Interesting stress case: UAX29URLEmailTokenizerImpl.jflex in Lucene

dweiss commented 4 years ago

Apache Lucene has a jflex definition file (UAX29URLEmailTokenizerImpl.jflex) that is 21kb and includes some other jflex files that add ~40kb. The generated file (DFA) is 2.2MB so it's still relatively small. The generation process takes a whooping 10 minutes and requires 10 gigs of ram though – most of it is spent in constructing NFA and computing epsilon closures.

I though it'd be interesting to look into why this behaves this way. Perhaps it'd provide some clues for optimization.

You can reproduce construction on Lucene repository (https://github.com/apache/lucene-solr/)

java -jar c:\_tmp\jflex-1.7.0\lib\jflex-full-1.7.0.jar --verbose --encoding "UTF-8" lucene/analysis/common/src/java/org/apache/lucene/analysis/standard/UAX29URLEmailTokenizerImpl.jflex --skel lucene/core/src/data/jflex/skeleton.disable.buffer.expansion.txt

dweiss commented 4 years ago

Seems like most of the problem is caused by this: https://github.com/apache/lucene-solr/blob/master/lucene/analysis/common/src/java/org/apache/lucene/analysis/standard/ASCIITLD.jflex-macro

I don't know if there is any other replacement that wouldn't explode the NFA internally...

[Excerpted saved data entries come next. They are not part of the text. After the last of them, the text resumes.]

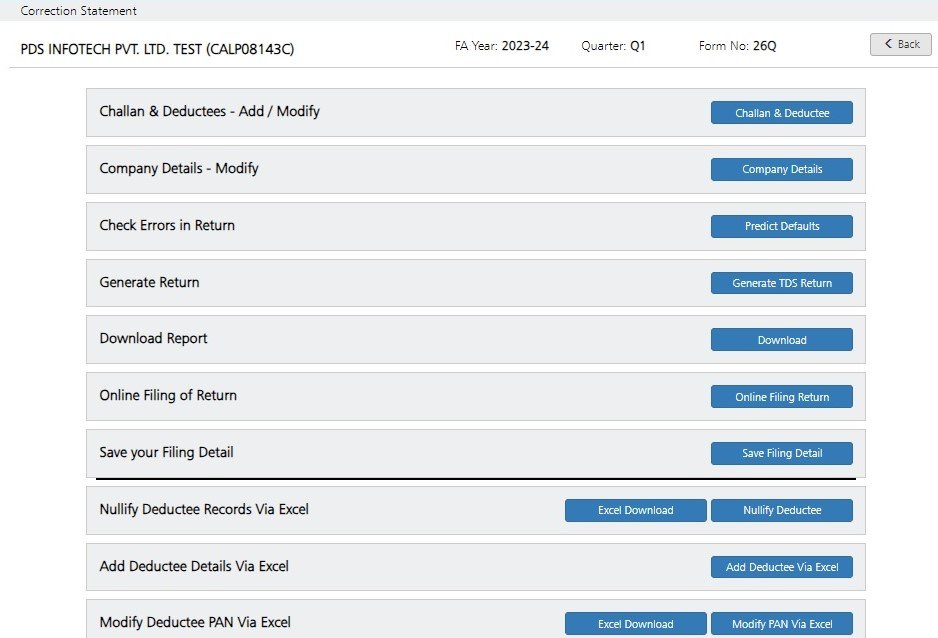
Task: Download the report
Action: point(781,339)
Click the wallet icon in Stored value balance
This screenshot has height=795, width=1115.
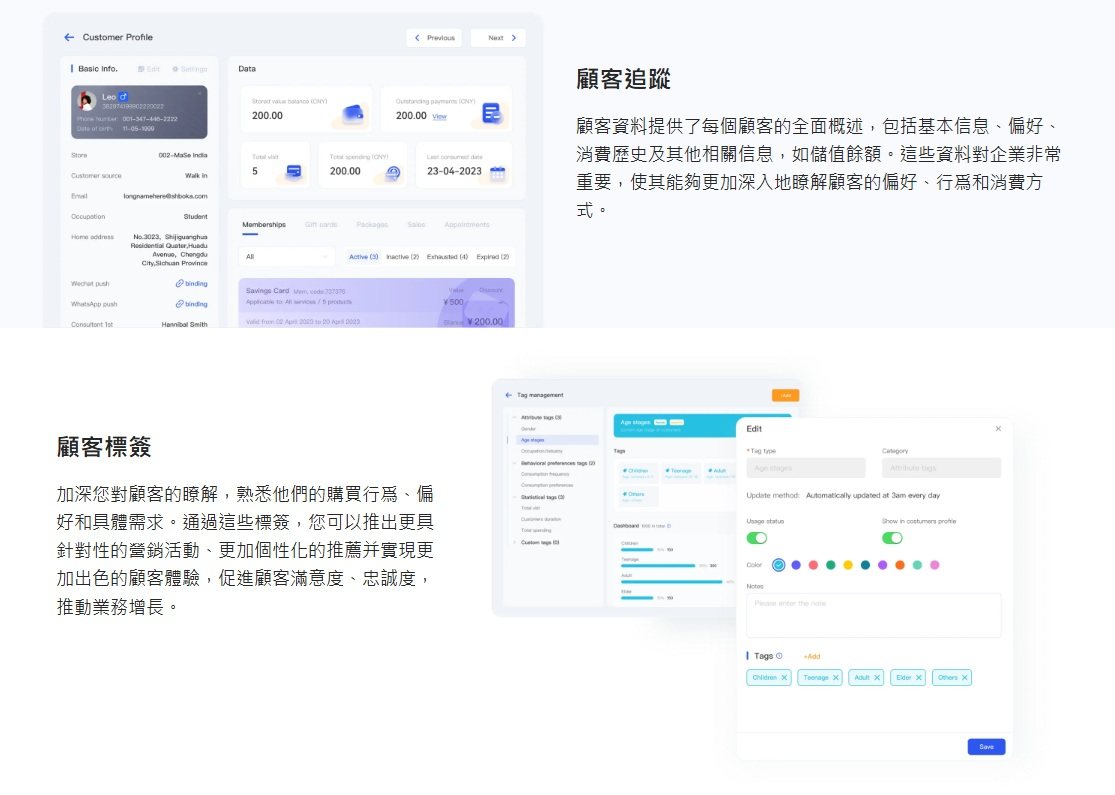[x=352, y=112]
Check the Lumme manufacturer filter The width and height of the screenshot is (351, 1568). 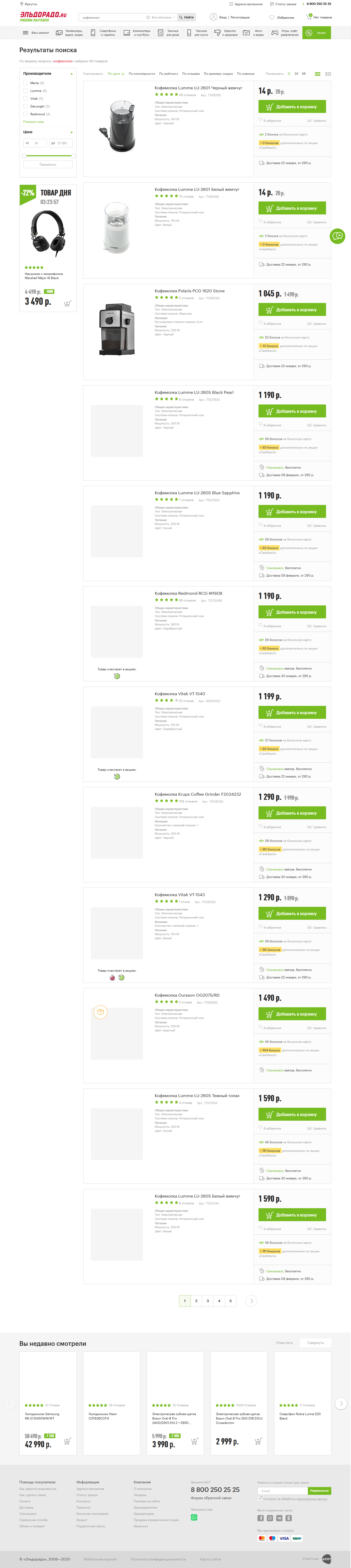(x=26, y=91)
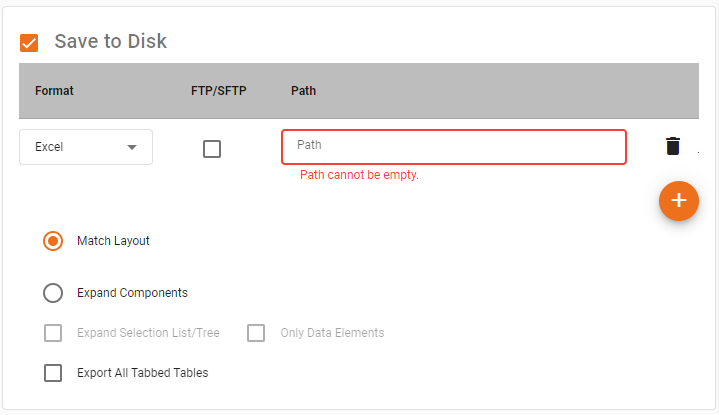Select the Match Layout radio button
This screenshot has width=719, height=415.
pos(54,241)
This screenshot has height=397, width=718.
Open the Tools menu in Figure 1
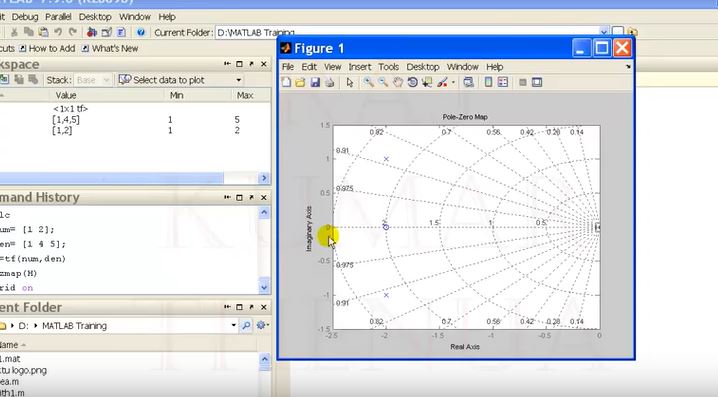(388, 67)
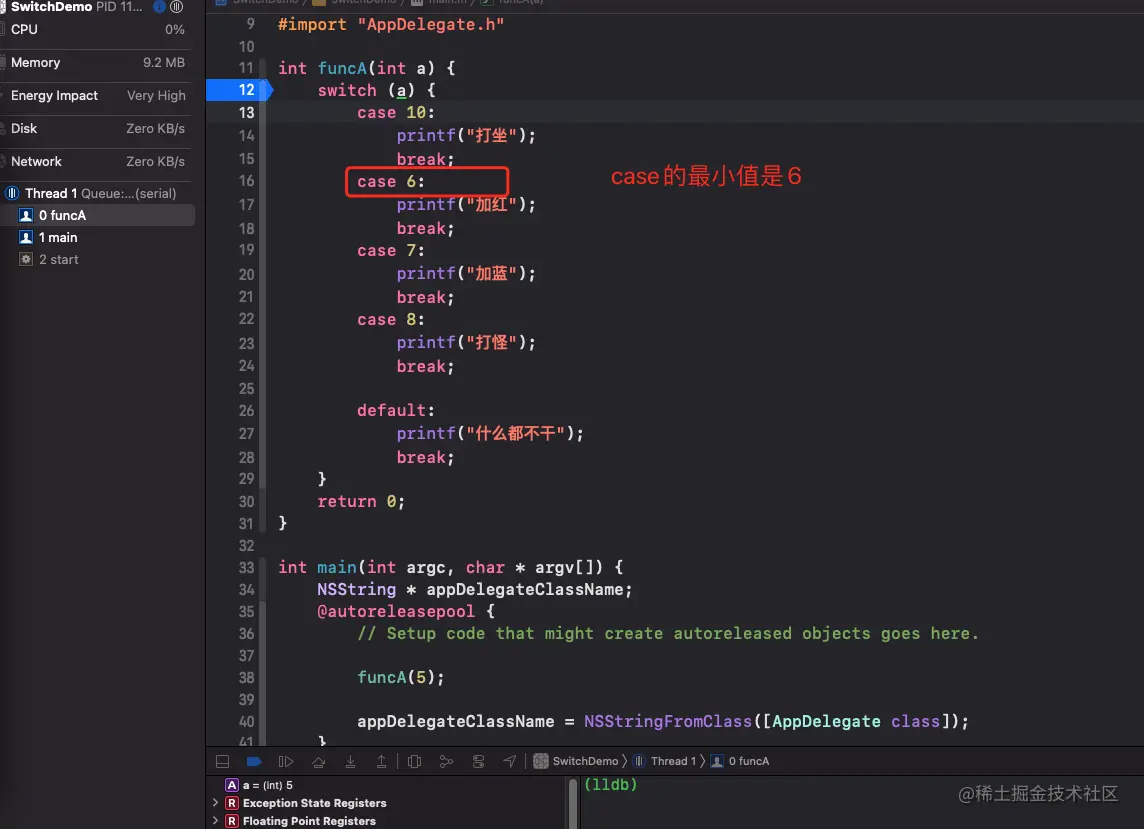Select SwitchDemo in the debug bar
This screenshot has width=1144, height=829.
[578, 761]
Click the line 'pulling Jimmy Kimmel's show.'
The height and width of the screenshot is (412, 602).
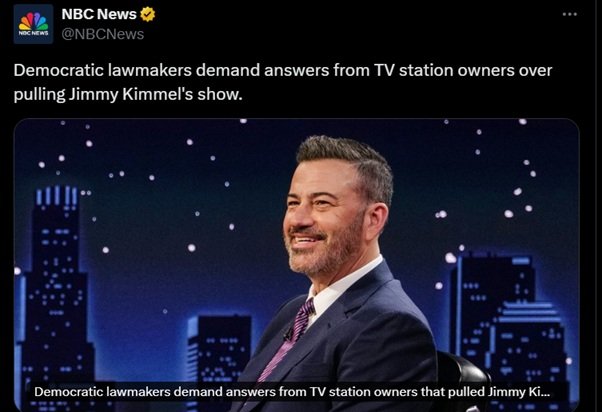tap(128, 94)
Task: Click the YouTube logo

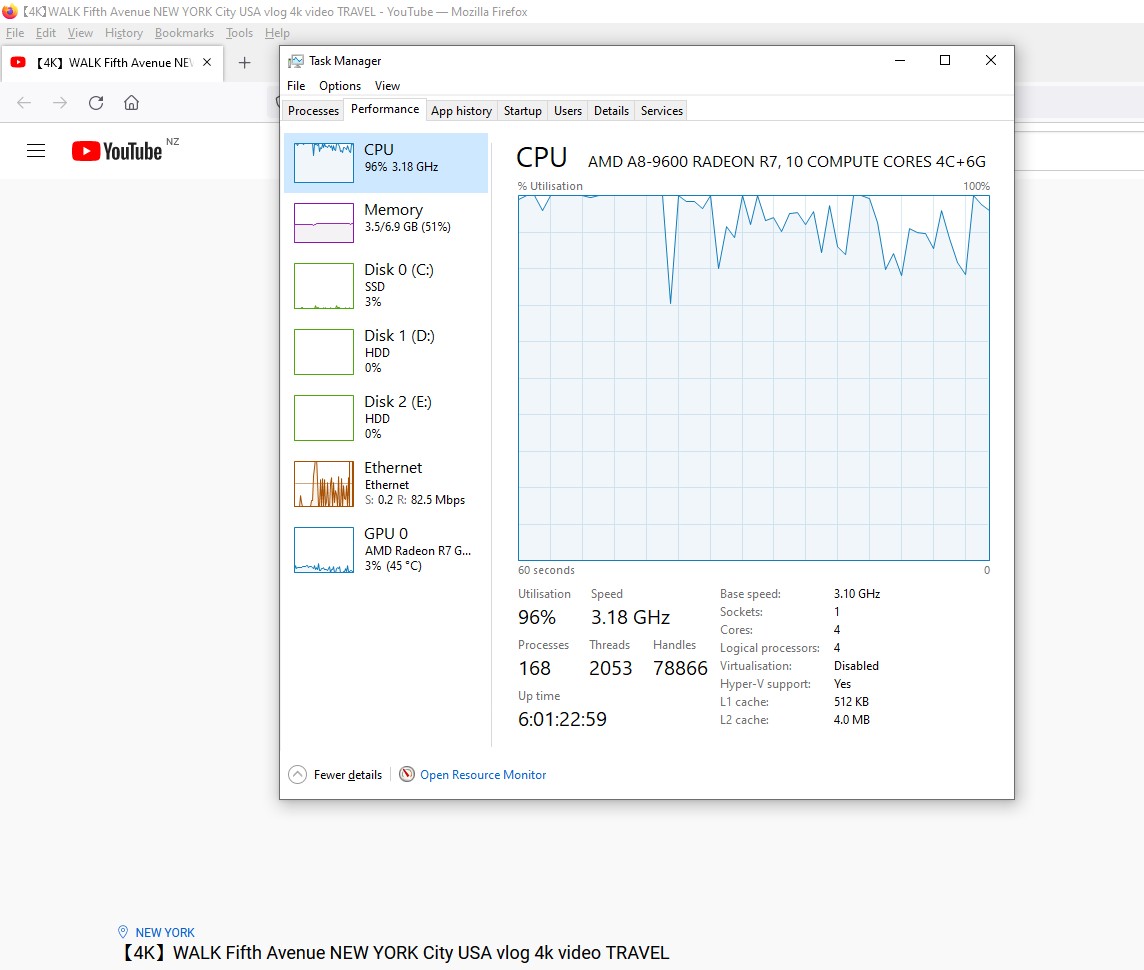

dweiss commented 4 years ago

Right... I think we're experiencing this exactly.

  /**
   * Constructs an NFA accepting the complement of the language of a given NFA.
   *
   * <p>Converts the NFA into a DFA, then negates that DFA. Exponential state blowup possible and
   * common.
...
  private IntPair complement(IntPair nfa) {

lsf37 commented 4 years ago

Sorry for the silence, was mostly offline last week. I didn't directly spot any negation operator (!) in ASCIITLD.jflex-macro, but I might have overlooked it. Or is it in a spec that includes this one?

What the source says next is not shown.